As Bryan suggested in his last post, I feel honored that my proposal to write about Some Girls by The Rolling Stones has been accepted for the 33 1/3 series. My goal is to take Martin Scorsese’s suggestion that the Stones are “a New York band” seriously and to examine Some Girls as the New Yorkiest of their albums. I intend to listen to the album through the prism of New York in the 1970s, to see it as a document of the days in which New York was burning and going broke and seething to the sounds of both punk and disco.
We were asked to think about what the back cover copy might look like. Here’s a stab at mine:
It’s October 1977, and the Rolling Stones are in a Paris recording studio. They’re still routinely described as “the world’s greatest rock’n’roll band,” but they’re under siege. Keith Richards’s legal troubles after his arrest for heroin possession in Canada threaten the band’s future, and the consensus among rock aficionados is that the band will never again reach the heights of Exile on Main Street. Punk rockers like the Sex Pistols’ Johnny Rotten are saying the Stones should have retired years ago.

TASK LIST =
• a. Please copy the Some Girls passage word for word, starting at "We were asked" and ending at "retired years ago.".
• b. List every person named in the Some Girls passage.

PROVIDED MATERIAL =
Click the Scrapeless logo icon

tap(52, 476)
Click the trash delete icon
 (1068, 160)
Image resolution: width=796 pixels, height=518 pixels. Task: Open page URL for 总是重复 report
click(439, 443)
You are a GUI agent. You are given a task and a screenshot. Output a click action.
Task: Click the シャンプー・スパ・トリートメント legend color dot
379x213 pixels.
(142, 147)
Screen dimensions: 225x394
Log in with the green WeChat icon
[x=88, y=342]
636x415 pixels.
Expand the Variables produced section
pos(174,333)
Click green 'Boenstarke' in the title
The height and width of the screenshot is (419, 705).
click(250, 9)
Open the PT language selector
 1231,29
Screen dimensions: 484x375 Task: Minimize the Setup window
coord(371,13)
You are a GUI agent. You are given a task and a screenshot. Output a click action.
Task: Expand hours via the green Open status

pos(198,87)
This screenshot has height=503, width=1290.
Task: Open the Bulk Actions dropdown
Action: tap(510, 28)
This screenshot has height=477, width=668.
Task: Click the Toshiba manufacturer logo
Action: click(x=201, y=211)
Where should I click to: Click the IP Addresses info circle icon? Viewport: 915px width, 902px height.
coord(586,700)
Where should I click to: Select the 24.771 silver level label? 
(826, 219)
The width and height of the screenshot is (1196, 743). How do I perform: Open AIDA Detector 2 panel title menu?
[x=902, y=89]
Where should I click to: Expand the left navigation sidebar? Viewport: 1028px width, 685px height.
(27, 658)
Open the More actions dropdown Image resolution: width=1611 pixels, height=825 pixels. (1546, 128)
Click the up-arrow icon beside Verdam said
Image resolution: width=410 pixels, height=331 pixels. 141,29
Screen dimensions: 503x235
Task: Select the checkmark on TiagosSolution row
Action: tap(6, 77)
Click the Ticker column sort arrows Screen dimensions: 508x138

SOLUTIONS FOR EACH TASK =
• a.
We were asked to think about what the back cover copy might look like. Here’s a stab at mine:
It’s October 1977, and the Rolling Stones are in a Paris recording studio. They’re still routinely described as “the world’s greatest rock’n’roll band,” but they’re under siege. Keith Richards’s legal troubles after his arrest for heroin possession in Canada threaten the band’s future, and the consensus among rock aficionados is that the band will never again reach the heights of Exile on Main Street. Punk rockers like the Sex Pistols’ Johnny Rotten are saying the Stones should have retired years ago.

• b. Bryan, Martin Scorsese, Keith Richards, Johnny Rotten